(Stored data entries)

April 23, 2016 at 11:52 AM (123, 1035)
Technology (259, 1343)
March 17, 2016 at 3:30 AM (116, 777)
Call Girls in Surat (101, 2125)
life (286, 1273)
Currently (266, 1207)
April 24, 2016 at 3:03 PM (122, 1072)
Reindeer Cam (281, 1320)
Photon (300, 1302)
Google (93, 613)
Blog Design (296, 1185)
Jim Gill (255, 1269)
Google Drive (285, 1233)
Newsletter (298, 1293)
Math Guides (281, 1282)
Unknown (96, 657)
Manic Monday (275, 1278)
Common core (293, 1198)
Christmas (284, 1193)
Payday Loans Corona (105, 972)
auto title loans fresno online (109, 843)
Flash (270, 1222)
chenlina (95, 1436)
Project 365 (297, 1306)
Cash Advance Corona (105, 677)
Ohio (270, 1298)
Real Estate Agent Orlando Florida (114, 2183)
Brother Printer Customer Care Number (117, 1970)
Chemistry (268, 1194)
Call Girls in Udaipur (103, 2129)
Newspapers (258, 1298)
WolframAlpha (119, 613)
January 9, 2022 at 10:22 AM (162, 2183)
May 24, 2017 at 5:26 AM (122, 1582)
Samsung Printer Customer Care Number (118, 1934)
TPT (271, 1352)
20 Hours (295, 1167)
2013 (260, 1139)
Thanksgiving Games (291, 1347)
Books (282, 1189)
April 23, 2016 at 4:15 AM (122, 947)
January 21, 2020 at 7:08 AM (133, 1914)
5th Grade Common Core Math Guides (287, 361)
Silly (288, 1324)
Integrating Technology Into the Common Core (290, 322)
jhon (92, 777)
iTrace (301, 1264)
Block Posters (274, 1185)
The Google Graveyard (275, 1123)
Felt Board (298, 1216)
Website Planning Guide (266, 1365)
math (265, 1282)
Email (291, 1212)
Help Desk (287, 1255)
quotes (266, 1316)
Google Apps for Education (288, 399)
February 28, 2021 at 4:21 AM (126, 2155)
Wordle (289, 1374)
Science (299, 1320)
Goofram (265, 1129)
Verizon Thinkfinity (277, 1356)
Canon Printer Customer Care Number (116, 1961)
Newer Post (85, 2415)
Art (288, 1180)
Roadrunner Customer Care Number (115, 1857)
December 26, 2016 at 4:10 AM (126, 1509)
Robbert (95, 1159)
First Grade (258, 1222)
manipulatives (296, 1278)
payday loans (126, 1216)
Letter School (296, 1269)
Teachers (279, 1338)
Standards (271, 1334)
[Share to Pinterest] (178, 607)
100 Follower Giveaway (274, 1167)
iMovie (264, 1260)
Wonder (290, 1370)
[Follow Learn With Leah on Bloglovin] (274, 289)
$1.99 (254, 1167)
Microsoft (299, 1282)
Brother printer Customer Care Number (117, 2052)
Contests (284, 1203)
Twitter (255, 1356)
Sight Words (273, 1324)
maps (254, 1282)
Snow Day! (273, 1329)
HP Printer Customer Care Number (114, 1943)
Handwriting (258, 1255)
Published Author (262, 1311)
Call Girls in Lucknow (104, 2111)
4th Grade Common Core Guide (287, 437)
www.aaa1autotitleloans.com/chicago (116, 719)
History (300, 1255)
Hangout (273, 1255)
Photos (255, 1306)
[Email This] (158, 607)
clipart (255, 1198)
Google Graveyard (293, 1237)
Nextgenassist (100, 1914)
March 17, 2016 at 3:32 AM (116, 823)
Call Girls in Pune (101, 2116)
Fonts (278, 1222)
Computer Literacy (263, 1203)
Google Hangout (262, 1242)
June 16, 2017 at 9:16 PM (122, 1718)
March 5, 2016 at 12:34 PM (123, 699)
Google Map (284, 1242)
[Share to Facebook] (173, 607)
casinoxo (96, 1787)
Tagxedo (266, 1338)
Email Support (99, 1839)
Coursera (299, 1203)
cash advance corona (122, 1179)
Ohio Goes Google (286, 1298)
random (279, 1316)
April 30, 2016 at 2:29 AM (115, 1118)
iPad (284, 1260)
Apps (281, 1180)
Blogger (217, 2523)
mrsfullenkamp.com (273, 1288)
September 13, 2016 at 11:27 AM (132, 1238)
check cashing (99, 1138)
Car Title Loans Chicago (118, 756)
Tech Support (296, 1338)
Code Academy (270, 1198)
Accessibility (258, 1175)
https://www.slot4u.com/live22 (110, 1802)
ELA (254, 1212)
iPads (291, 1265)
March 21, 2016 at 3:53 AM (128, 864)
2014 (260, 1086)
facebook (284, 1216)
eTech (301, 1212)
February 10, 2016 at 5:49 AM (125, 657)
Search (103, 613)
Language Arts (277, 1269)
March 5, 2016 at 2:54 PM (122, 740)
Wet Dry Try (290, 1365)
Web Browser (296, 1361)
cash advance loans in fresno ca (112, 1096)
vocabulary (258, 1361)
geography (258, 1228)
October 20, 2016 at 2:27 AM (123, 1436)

**What the exercise asks:** Starting from the top of the records and ending at the line that contains "quotes (266, 1316)", repeat each line exactly and return only those lines.

**Reply to the task:**
April 23, 2016 at 11:52 AM (123, 1035)
Technology (259, 1343)
March 17, 2016 at 3:30 AM (116, 777)
Call Girls in Surat (101, 2125)
life (286, 1273)
Currently (266, 1207)
April 24, 2016 at 3:03 PM (122, 1072)
Reindeer Cam (281, 1320)
Photon (300, 1302)
Google (93, 613)
Blog Design (296, 1185)
Jim Gill (255, 1269)
Google Drive (285, 1233)
Newsletter (298, 1293)
Math Guides (281, 1282)
Unknown (96, 657)
Manic Monday (275, 1278)
Common core (293, 1198)
Christmas (284, 1193)
Payday Loans Corona (105, 972)
auto title loans fresno online (109, 843)
Flash (270, 1222)
chenlina (95, 1436)
Project 365 (297, 1306)
Cash Advance Corona (105, 677)
Ohio (270, 1298)
Real Estate Agent Orlando Florida (114, 2183)
Brother Printer Customer Care Number (117, 1970)
Chemistry (268, 1194)
Call Girls in Udaipur (103, 2129)
Newspapers (258, 1298)
WolframAlpha (119, 613)
January 9, 2022 at 10:22 AM (162, 2183)
May 24, 2017 at 5:26 AM (122, 1582)
Samsung Printer Customer Care Number (118, 1934)
TPT (271, 1352)
20 Hours (295, 1167)
2013 (260, 1139)
Thanksgiving Games (291, 1347)
Books (282, 1189)
April 23, 2016 at 4:15 AM (122, 947)
January 21, 2020 at 7:08 AM (133, 1914)
5th Grade Common Core Math Guides (287, 361)
Silly (288, 1324)
Integrating Technology Into the Common Core (290, 322)
jhon (92, 777)
iTrace (301, 1264)
Block Posters (274, 1185)
The Google Graveyard (275, 1123)
Felt Board (298, 1216)
Website Planning Guide (266, 1365)
math (265, 1282)
Email (291, 1212)
Help Desk (287, 1255)
quotes (266, 1316)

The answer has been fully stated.